O teste far-se-á em placas de plástico com 96 poços, comuns em qualquer laboratório. É um célebre teste ELISA (ensaio de imunoabsorção enzimática), que permite a detecção de proteínas, como é o caso dos anticorpos. Mas, na placa deste teste ELISA específico para o SARS-CoV-2, o robô inoculará em cada poço o antigénio do novo coronavírus – o tal pedacinho que desencadeia uma resposta imunitária dirigida concretamente a este vírus. Depois, o soro sanguíneo de quem se está a testar é colocado na placa de plástico e, se tiver anticorpos, ocorre a ligação ao antigénio.

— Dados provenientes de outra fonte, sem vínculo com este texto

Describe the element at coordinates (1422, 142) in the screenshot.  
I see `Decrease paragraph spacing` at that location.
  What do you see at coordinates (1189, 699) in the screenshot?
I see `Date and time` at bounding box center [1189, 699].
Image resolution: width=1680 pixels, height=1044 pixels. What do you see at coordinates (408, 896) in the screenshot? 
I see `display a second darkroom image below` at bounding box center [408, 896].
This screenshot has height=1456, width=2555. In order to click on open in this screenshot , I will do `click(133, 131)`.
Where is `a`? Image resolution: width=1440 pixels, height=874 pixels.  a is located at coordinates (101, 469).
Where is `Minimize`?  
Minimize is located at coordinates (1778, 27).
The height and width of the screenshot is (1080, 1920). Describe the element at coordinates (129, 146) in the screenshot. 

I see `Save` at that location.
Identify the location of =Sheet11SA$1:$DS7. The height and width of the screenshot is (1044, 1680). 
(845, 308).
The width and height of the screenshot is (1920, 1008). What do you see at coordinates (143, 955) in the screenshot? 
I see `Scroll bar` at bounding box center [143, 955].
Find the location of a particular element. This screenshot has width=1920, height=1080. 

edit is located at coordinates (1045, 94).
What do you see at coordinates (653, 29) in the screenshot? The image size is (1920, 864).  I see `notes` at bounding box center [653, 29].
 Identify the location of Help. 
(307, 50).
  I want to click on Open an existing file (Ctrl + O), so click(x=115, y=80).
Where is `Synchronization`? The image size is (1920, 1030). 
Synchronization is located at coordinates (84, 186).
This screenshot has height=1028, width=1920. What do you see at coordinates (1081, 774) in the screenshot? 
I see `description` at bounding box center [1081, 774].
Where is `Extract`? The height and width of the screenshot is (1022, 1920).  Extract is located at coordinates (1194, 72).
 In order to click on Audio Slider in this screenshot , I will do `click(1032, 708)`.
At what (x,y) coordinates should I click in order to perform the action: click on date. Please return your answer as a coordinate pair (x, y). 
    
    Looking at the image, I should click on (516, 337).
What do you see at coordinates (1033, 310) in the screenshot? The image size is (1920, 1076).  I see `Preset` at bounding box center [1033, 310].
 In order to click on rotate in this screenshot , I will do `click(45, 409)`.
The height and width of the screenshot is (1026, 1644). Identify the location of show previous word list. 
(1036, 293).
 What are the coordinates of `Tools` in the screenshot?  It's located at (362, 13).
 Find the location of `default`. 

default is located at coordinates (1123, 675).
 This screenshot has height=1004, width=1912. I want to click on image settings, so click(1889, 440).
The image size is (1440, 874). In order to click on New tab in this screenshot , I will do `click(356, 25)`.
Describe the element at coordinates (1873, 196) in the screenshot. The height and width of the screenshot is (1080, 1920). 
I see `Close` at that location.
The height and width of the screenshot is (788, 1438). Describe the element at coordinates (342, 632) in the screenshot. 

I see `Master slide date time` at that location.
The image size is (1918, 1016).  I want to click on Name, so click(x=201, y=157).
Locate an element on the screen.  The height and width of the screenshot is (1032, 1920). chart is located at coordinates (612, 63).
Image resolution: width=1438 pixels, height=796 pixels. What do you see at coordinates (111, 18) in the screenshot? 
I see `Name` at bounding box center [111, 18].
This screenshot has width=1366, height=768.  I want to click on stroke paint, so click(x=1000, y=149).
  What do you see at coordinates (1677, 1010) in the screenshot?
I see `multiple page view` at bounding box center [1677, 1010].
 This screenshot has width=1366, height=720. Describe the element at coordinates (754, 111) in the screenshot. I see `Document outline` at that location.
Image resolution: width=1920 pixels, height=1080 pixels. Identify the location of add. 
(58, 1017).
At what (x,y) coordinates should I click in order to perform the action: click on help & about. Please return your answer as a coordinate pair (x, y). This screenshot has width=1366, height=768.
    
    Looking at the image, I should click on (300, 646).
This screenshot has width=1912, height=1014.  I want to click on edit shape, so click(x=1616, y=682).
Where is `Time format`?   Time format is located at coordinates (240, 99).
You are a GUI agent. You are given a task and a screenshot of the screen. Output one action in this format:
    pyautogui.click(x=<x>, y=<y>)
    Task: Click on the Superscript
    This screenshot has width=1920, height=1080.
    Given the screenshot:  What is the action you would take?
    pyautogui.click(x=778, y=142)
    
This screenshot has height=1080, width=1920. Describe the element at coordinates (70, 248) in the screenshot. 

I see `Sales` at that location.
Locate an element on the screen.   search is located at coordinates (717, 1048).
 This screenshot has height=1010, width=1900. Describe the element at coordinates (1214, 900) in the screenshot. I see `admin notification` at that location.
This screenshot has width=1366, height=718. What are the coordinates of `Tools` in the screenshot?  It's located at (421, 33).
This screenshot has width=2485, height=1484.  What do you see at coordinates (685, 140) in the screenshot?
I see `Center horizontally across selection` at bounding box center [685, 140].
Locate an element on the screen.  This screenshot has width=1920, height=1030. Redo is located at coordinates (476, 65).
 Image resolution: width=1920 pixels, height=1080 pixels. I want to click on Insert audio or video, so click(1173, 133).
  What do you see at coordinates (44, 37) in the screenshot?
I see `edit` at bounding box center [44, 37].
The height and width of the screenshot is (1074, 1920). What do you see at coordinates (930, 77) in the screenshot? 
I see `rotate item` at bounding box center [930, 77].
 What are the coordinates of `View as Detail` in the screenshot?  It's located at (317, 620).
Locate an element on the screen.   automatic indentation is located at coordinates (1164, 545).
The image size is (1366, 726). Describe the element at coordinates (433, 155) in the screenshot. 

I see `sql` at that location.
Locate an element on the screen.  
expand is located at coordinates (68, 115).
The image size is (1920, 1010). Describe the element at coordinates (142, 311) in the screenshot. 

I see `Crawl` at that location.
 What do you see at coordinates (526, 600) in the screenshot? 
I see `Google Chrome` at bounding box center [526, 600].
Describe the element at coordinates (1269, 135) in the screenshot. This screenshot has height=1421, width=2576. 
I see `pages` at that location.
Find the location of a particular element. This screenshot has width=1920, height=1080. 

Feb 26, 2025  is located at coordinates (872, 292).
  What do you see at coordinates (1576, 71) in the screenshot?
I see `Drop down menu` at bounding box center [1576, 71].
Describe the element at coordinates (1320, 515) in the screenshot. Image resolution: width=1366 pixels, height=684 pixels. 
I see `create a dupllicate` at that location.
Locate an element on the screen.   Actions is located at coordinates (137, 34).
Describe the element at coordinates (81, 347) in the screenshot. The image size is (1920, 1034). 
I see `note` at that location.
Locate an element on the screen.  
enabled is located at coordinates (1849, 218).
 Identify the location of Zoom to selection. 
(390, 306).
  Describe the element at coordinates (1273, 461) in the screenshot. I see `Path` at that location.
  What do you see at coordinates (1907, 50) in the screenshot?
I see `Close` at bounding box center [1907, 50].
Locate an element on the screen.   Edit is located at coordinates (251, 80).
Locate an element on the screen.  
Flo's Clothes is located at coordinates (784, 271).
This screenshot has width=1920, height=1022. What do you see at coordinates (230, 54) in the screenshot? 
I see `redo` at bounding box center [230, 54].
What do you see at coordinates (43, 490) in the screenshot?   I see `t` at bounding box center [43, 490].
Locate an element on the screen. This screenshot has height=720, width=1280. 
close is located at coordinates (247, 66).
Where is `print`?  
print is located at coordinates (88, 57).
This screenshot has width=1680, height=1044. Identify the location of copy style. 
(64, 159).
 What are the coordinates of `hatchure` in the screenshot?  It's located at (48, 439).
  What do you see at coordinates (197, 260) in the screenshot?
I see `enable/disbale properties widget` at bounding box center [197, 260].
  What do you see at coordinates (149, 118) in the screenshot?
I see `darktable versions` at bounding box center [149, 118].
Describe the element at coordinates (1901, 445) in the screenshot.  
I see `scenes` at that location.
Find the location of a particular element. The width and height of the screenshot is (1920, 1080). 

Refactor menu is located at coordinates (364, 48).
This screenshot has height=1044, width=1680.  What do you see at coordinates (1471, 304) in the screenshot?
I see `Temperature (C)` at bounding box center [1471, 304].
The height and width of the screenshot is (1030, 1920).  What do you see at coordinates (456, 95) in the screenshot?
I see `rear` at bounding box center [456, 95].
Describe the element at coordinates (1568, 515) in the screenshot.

Cada anticorpo une-se ao antigénio, tal como há uma chave para cada fechadura.

“A placa de plástico é universal, o que colocámos lá dentro é que é o que queremos avaliar ou quantificar”, resume Mariana Almeida. “Uma das grandes vantagens deste teste, em comparação com outros, é que permite ver a quantidade de anticorpos. Muitos só indicam se há ou não há anticorpos”, salienta, por sua vez, Mónica Bettencourt-Dias.

Como se depreenderá pela descrição, destina-se à venda directa a laboratórios de análises clínicas e a hospitais. “Não é um teste para ser feito em casa”, especifica Mariana Almeida. E o preço? “Ainda estamos a averiguar o custo industrial de cada unidade, para aferir o preço de venda ao consumidor final.”

À pergunta quando chegará finalmente ao mercado, a biomédica da Medinfar não se quer comprometer com uma data, uma vez que o Infarmed ainda terá de autorizar a produção e distribuição do teste. “Estamos neste momento a construir um dossier do dispositivo médico que vamos submeter ao Infarmed em Janeiro. Só depois de termos a avaliação positiva do Infarmed podemos comercializá-lo.” Ainda assim, antecipa um processo rápido. “Acredito que as respostas vão ser muito céleres, tudo tem sido bastante rápido.”